Thursday, March 15, 2012

Surgery

This afternoon's propagation class presented me with two opportunities to practice my surgical skills.  The first opportunity was planned and involved bench grafting of a fruit tree, in this case grafting a 20th-Century Asian Pear onto EMLA 27 rootstock.  The rootstock was ordered by mail, but the asian pear scion I harvested myself from a one-year-old asian pear tree growing in one of the farm's orchards. 

Why graft?  Many fruit trees do not breed true; that is, if you plant their seeds, you may get a tree with fruit very different from the parent tree.  So if I have a 20th-Century Asian Pear tree and want another tree with the same delicious fruit, planting a seed from one of my pears won't get me what I want.  Instead, I need to graft.  Grafting, or what I'm calling tree surgery, involves transplanting a piece of the fruiting tree you want to propagate (called a scion) onto a rootstock with desirable characteristics.  The rootstock I used, EMLA 27, has the desirable characteristic of dwarfing trees, keeping them small (just right for backyards, which is where I'm planning to put mine!) 
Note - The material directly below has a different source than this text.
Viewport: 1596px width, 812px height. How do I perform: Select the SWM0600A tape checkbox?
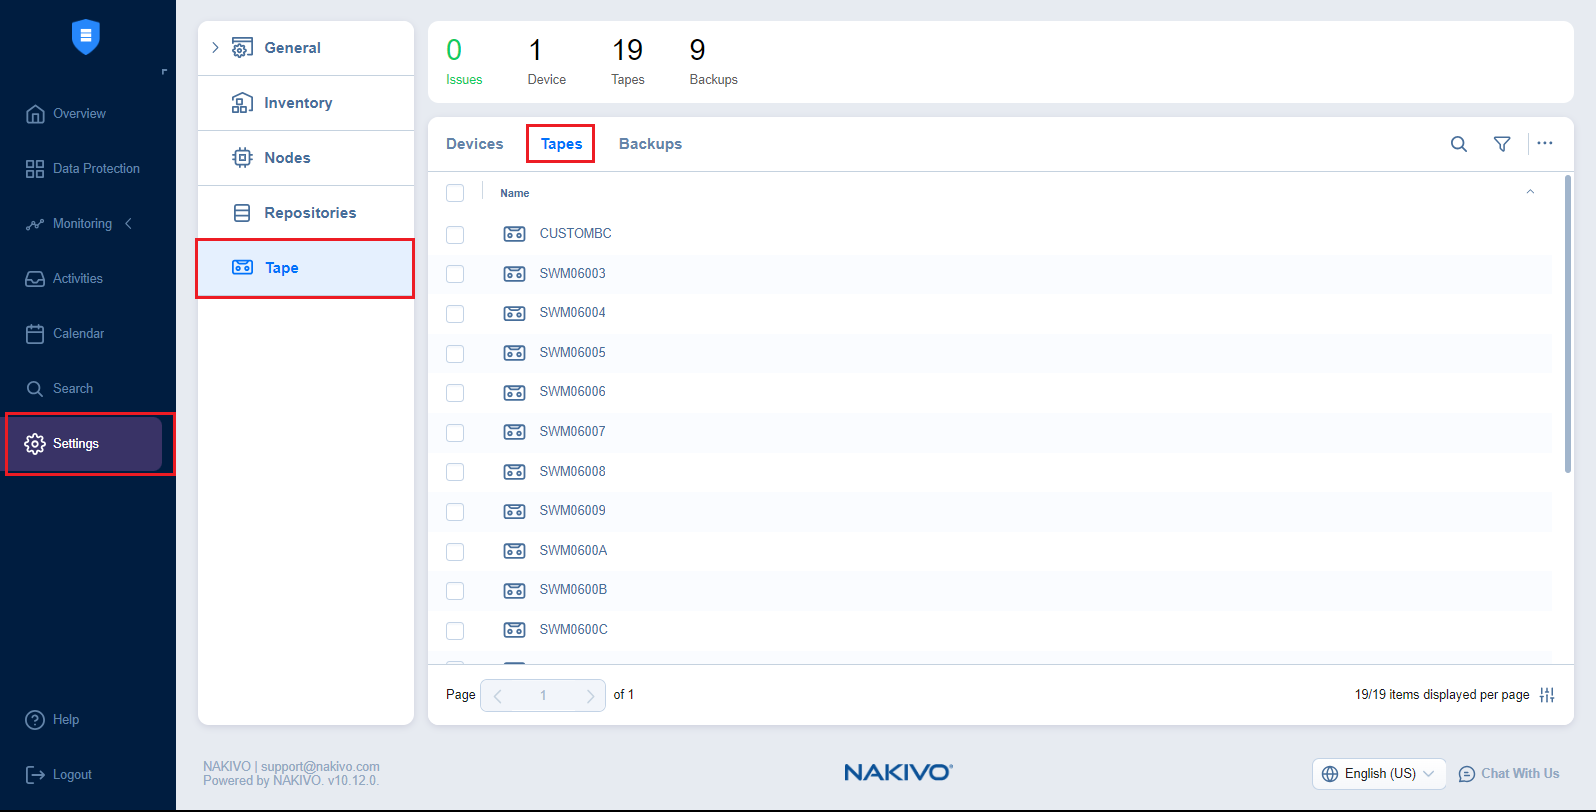(x=455, y=551)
There are several ways to do a graft, but the basic concept is to align the cambial layers (actively dividing layer of cells just inside the bark) of the scion and the rootstock.  To do this, you need the two ends you are joining to be of the same caliber.  For my graft, I simply made an angled cut on each piece and lined up the two cuts.  This is called a splice graft.  Then I taped the two pieces together with a stretchy grafting tape and wished my new tree good luck!

  
My grafted tree
My second surgery experience of the day was not planned, (and it wasn't actually surgery, but I did get to use the wound care skills I learned as a surgery intern, so I'm counting it!)  One of my fellow apprentices cut his hand with a grafting knife, and I provided first aid.  The cut was relatively superficial, so no stitches needed--just some cleaning, direct pressure, steri-strips, and gauze.  It felt good to use my doctor skills, and nice to know that those med school loans I'm still paying back didn't go to waste.

1 comment:

  1. Fascinating!

    I think you will probably have ample opportunity to use your doctoring skills throughout your life. Those kinds of situations come up a lot, it seems. (Or maybe they just come up a lot for me!)